═══ Bereitgestellter Text ═══

Konzeption und Methode

Das System Familie bildet den Rahmen für das Projekt zur Erforschung von Integrationsprozessen. Da für die weitaus meisten AussiedlerInnen Migration in der Konstellation des Familienverbandes erfolgt und in diesem Rahmen Integration beginnt, wird einerseits nach der Bedeutung von Familie für den Integrationsverlauf der einzelnen Familienmitglieder gefragt, sowohl im Sinne einer Förderung als auch einer möglichen Behinderung, andererseits nach den Auswirkungen von Migration auf Familie. Es wird davon ausgegangen, dass der Integrationsverlauf bei den einzelnen Familienmitgliedern je nach Altersgruppe, Geschlecht, Stellung in der Familie, den individuell und der Familie zur Verfügung stehenden Ressourcen sehr unterschiedlich sein kann. Diese Unterschiede sind relevant bei der Bewältigung der Probleme und der Integrationsaufgaben insgesamt. Unterschiedliche Integrationsverläufe der Familienmitglieder im Hinblick auf Tempo und Reichweite können wiederum zu migrationsbedingten Diskrepanzen - im Unterschied v.a. zu entwicklungsbedingten bei Kindern und Jugendlichen - und zu schwerwiegenden Belastungen und Problemen zwischen Eltern und Kindern in dieser Phase der Migration führen, die die Unterstützung der Familie für ihre Mitglieder bei der Integration schwächen und damit wiederum die Integration von Familie und Familienmitgliedern erschweren oder gefährden können. Eine Kumulation solcher Belastungen kann die Familienbeziehungen beeinträchtigen bzw. letztlich auch den Familienzusammenhalt infrage stellen. Im Rahmen einer familienzentrierten Perspektive bei der Erforschung von Integrationsprozessen stehen also auch Auswirkungen bzw. Rückwirkungen unterschiedlicher Integrationsverläufe von Familienmitgliedern auf das System Familie selbst, auf die Familienbeziehungen, auf Macht und Autorität in der Familie, auf den Familienzusammenhalt im Blickfeld der Forschungsfragen des Projekts.

═══ Angezeigte Zeilen ═══

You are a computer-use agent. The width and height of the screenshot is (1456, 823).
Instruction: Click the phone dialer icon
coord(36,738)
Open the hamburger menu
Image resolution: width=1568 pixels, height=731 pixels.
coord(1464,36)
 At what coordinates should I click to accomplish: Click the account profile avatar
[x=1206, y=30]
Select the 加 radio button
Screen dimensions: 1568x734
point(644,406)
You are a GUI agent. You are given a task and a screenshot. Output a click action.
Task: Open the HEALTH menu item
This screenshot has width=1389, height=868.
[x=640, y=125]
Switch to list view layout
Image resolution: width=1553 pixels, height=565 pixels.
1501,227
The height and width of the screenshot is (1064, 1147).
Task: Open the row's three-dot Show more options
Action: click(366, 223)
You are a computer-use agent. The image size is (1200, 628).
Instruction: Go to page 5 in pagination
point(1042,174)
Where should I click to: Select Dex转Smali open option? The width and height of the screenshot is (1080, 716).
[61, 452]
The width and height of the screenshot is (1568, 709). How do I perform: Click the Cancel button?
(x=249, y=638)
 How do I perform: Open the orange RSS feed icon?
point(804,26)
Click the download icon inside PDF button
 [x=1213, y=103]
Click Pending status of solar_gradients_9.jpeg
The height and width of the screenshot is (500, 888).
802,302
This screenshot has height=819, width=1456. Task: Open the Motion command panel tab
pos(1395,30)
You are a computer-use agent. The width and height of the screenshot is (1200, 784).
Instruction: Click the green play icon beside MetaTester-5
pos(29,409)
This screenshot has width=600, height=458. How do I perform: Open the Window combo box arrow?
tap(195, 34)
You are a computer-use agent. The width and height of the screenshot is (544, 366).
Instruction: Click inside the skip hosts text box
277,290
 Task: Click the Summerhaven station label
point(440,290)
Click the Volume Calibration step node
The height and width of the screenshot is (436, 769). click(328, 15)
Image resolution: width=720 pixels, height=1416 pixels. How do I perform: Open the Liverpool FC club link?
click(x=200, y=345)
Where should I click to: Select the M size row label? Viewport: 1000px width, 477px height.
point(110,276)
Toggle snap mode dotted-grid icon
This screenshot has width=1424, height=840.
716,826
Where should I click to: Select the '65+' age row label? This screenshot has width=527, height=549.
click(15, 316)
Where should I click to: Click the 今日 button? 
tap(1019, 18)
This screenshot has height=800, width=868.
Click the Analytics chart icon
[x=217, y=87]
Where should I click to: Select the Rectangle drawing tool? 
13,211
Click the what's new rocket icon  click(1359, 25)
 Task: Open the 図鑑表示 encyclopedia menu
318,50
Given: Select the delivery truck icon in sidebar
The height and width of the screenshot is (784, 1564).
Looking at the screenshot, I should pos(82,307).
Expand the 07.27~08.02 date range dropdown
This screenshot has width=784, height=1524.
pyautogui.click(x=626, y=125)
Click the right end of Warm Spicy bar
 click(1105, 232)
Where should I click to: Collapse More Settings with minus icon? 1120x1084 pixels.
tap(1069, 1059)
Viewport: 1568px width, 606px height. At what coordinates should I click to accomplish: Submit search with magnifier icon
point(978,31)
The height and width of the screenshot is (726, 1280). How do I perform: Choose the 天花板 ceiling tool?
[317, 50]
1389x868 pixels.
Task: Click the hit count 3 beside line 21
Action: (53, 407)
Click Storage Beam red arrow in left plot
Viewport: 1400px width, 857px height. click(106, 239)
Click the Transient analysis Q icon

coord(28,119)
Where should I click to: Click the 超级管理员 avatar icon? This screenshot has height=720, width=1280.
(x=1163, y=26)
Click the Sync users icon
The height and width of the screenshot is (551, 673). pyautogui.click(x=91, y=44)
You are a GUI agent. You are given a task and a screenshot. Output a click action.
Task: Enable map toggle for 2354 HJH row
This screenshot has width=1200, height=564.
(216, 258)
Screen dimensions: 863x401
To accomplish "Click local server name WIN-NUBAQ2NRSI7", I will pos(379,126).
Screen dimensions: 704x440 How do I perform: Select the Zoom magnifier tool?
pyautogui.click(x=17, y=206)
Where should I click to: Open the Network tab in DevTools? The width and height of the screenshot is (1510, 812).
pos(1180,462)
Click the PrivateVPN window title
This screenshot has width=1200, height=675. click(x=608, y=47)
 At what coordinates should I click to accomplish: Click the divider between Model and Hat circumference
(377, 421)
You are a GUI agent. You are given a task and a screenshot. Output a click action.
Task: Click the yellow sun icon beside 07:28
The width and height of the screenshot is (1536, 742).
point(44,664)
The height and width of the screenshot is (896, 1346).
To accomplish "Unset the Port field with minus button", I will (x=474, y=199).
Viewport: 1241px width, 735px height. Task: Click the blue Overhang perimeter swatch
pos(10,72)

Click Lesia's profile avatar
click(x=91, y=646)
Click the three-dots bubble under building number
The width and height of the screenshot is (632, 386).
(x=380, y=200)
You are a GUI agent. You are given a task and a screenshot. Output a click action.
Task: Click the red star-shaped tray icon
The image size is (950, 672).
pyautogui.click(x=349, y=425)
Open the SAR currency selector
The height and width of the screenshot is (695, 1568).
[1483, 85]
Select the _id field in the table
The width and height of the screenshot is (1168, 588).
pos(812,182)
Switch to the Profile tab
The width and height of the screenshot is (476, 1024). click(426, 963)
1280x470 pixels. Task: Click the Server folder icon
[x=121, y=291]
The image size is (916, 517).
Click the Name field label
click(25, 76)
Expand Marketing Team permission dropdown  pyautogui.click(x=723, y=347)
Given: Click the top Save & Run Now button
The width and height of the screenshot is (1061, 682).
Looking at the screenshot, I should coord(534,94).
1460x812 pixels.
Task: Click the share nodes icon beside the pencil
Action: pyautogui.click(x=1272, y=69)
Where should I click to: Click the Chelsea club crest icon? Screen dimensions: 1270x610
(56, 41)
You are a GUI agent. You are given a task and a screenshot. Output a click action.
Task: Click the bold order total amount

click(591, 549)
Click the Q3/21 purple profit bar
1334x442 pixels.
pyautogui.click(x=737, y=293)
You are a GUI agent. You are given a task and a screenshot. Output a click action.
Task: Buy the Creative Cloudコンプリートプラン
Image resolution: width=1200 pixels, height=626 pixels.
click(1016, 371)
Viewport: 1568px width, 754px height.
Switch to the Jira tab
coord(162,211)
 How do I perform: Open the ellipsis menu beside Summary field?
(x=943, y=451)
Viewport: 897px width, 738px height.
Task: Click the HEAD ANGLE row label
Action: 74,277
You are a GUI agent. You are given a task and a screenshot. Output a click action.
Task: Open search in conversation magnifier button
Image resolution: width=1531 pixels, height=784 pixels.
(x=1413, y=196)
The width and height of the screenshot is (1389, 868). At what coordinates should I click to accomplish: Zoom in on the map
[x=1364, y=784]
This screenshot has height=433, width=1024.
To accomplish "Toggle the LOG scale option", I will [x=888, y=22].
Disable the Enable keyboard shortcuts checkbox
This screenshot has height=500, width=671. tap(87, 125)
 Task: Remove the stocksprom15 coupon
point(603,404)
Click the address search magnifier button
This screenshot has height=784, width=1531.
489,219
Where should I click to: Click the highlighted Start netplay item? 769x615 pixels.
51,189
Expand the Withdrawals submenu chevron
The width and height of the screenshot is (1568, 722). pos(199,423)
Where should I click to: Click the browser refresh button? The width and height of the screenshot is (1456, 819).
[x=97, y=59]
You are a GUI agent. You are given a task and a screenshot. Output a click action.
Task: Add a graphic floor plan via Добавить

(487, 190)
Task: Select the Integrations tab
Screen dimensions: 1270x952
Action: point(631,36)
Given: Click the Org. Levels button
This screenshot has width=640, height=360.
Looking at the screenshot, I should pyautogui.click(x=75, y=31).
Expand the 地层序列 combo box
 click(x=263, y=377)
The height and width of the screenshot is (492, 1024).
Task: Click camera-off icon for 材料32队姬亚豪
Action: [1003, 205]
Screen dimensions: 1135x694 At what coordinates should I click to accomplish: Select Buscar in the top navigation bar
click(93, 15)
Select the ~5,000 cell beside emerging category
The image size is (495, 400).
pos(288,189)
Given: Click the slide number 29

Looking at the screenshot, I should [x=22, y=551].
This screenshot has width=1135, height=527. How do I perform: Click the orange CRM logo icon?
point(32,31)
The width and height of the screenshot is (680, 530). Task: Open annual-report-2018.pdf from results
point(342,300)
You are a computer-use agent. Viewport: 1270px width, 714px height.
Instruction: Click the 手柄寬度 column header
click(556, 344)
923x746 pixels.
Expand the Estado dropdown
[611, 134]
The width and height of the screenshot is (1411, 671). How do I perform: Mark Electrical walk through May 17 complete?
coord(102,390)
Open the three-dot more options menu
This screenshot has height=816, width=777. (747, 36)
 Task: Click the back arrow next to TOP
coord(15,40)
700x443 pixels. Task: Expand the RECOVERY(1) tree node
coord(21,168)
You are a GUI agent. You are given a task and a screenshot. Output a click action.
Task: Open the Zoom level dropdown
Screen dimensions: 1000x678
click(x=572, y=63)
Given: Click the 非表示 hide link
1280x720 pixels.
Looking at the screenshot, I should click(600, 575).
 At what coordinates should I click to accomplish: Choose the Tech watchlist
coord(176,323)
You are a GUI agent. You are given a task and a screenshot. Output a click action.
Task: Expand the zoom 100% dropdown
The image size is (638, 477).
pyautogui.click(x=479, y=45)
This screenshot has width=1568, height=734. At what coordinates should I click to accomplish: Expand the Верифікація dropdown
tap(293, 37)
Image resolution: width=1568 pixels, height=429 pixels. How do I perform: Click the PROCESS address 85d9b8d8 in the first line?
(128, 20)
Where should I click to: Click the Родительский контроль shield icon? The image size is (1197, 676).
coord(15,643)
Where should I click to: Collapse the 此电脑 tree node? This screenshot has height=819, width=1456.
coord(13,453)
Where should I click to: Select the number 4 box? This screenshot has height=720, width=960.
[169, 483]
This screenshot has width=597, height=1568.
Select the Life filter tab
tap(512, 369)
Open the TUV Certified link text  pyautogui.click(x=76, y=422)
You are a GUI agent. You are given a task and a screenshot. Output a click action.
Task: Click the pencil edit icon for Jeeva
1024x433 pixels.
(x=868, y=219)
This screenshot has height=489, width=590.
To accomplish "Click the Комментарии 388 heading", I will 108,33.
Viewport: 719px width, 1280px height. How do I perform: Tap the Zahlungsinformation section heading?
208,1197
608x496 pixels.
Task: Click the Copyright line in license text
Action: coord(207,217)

═══

- [Arbeitsauftrag]: Dupliziere den Text über Konzeption und Methode vollständig und ohne jede Abweichung. Die Zeilen werden hier nicht gebraucht.

- [Erledigte Aufgabe]:
Konzeption und Methode

Das System Familie bildet den Rahmen für das Projekt zur Erforschung von Integrationsprozessen. Da für die weitaus meisten AussiedlerInnen Migration in der Konstellation des Familienverbandes erfolgt und in diesem Rahmen Integration beginnt, wird einerseits nach der Bedeutung von Familie für den Integrationsverlauf der einzelnen Familienmitglieder gefragt, sowohl im Sinne einer Förderung als auch einer möglichen Behinderung, andererseits nach den Auswirkungen von Migration auf Familie. Es wird davon ausgegangen, dass der Integrationsverlauf bei den einzelnen Familienmitgliedern je nach Altersgruppe, Geschlecht, Stellung in der Familie, den individuell und der Familie zur Verfügung stehenden Ressourcen sehr unterschiedlich sein kann. Diese Unterschiede sind relevant bei der Bewältigung der Probleme und der Integrationsaufgaben insgesamt. Unterschiedliche Integrationsverläufe der Familienmitglieder im Hinblick auf Tempo und Reichweite können wiederum zu migrationsbedingten Diskrepanzen - im Unterschied v.a. zu entwicklungsbedingten bei Kindern und Jugendlichen - und zu schwerwiegenden Belastungen und Problemen zwischen Eltern und Kindern in dieser Phase der Migration führen, die die Unterstützung der Familie für ihre Mitglieder bei der Integration schwächen und damit wiederum die Integration von Familie und Familienmitgliedern erschweren oder gefährden können. Eine Kumulation solcher Belastungen kann die Familienbeziehungen beeinträchtigen bzw. letztlich auch den Familienzusammenhalt infrage stellen. Im Rahmen einer familienzentrierten Perspektive bei der Erforschung von Integrationsprozessen stehen also auch Auswirkungen bzw. Rückwirkungen unterschiedlicher Integrationsverläufe von Familienmitgliedern auf das System Familie selbst, auf die Familienbeziehungen, auf Macht und Autorität in der Familie, auf den Familienzusammenhalt im Blickfeld der Forschungsfragen des Projekts.